Chugai Pharmaceutical Co., Ltd. developed the GPC3 antibody (GC33) for treatment of HCC. They demonstrated antitumor efficacy of GC33 in several human liver cancer xenograft models and the important role of antibody-dependent cellular cytotoxicity (ADCC) in the antitumor mechanism of GC33. They also showed that macrophages play an important role in this antitumor activity, which is unlikely to be direct ADCC by macrophages themselves . Clinical trials of GC33 in advanced HCC patients are ongoing.
CTLA-4 is an immunosuppressive receptor on T cells. Via ligand binding, CTLA-4 generates inhibitory signals that reduce T-cell proliferation and IL-2 secretion. Administration of CTLA-4 mAbs demonstrated antitumor effects in some murine malignant models [150,151].
PD-L1 is a member of the B7 family that can interact with programmed death-1 (PD-1).
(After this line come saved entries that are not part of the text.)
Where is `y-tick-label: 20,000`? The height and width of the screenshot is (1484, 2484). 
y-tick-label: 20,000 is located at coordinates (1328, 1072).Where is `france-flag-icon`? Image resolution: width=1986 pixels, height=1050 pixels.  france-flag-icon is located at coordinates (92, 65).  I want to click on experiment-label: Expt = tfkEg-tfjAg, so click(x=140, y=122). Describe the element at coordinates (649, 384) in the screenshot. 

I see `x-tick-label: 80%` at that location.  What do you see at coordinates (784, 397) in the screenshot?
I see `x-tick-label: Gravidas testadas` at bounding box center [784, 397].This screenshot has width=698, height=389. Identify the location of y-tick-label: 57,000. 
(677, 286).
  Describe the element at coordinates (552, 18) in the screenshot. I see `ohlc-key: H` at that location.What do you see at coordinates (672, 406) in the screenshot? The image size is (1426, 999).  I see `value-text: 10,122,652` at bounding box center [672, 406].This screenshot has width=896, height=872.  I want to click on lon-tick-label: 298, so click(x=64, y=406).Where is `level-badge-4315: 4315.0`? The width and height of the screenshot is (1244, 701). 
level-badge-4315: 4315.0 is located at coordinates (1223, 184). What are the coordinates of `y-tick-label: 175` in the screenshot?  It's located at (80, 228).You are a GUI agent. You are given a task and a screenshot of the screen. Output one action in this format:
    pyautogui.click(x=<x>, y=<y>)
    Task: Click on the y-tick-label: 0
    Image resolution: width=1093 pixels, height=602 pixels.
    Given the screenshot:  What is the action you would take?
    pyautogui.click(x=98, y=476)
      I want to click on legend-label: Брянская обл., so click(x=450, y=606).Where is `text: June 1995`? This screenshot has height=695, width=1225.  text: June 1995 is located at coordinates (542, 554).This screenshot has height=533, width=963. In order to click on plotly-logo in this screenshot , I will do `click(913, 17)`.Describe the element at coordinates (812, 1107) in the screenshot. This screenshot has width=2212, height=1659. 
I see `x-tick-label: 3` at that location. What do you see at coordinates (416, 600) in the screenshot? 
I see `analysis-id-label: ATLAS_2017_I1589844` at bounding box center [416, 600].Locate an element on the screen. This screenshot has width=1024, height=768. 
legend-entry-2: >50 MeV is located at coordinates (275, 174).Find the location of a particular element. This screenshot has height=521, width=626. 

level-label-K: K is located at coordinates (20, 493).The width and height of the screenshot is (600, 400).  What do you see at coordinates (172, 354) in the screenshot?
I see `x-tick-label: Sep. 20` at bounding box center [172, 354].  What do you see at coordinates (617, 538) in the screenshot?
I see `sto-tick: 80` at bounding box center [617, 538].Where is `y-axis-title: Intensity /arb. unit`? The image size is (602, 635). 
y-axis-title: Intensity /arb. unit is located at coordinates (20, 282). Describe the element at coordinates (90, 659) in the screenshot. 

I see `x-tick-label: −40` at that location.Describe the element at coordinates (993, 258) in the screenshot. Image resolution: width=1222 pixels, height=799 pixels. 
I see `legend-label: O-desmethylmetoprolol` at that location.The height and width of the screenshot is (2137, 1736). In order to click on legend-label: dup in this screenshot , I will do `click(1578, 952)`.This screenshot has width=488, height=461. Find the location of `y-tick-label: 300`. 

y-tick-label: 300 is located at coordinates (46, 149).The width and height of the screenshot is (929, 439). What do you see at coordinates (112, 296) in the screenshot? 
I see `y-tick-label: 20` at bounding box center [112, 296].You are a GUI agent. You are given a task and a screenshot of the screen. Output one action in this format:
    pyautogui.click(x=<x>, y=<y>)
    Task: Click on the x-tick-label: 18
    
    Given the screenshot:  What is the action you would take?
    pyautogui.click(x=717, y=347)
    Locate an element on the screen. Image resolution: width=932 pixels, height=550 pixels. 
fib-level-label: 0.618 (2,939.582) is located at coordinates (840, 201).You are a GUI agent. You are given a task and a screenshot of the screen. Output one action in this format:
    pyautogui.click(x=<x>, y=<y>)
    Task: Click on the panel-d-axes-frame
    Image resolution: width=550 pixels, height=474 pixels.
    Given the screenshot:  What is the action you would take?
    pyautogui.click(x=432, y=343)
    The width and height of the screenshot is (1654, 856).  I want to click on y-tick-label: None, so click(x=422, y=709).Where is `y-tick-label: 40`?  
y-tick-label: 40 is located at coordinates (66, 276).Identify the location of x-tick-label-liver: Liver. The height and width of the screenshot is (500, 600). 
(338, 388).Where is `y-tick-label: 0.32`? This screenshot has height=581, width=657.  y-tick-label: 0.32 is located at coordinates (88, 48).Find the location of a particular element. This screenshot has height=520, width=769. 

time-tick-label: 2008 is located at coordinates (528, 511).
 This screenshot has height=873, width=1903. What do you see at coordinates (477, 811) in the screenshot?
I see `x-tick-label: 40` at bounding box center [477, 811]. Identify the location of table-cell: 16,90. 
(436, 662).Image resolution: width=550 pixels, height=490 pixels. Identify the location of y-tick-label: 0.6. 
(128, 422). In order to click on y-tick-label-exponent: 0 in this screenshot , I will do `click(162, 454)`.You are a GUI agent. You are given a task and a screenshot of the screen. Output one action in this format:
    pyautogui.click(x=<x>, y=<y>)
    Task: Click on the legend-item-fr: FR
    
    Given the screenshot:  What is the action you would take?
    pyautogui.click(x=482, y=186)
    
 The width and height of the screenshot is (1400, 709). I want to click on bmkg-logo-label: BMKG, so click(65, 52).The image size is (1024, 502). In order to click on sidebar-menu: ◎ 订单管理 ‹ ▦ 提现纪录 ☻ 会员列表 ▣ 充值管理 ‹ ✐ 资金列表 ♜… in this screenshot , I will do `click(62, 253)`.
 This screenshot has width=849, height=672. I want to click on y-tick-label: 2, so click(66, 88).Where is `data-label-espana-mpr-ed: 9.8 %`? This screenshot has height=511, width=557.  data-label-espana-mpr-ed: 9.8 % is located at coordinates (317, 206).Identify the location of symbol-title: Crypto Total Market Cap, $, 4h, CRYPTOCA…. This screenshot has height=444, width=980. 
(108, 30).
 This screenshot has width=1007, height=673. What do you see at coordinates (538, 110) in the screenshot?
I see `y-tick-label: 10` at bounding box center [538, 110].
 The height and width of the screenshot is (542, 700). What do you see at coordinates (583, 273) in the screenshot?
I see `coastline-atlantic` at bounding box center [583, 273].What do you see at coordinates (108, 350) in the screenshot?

Its receptor PD-1 is expressed on activated T and B cells and elicits inhibitory signals . A phase I trial using a fully human IgG4 PD-1 blocking antibody (MDX-1106) demonstrated objective responses with limited toxicity in patients with treatment-refractory solid tumors . The objective responses of non-small cell lung cancer, melanoma, or renal-cell cancer associated with PD-1 antibody may be related to PD-L1 expression on tumor cells . In HCC, PD-L1 expression is correlated with tumor aggressiveness and postoperative recurrence .
A number of other mAbs have demonstrated benefits for the treatment of HCC as well as undesired effects associated with their high affinity and selectivity. The most promising observations are that mAb therapies have synergistic effects in combination with other strategies.
To date, there is no report of adequate antitumor efficacy of immunotherapy in clinical trials involving advanced HCC patients. However, the available data suggest that immunotherapy has the potential to improve survival without impairing the quality of life, and is expected to be effective for prevention of recurrence.
Immunotherapy for HCC is still in the preclinical and clinical trial phases of development; however, it will become available and be clinically successful in the near future. Analysis of the correlation between clinical and immunological responses is required for to demonstrate the efficacy of immunotherapy. The challenge remains to design clinical trials to appropriately evaluate novel immunotherapies or combination therapies, and allow feedback to facilitate ongoing development.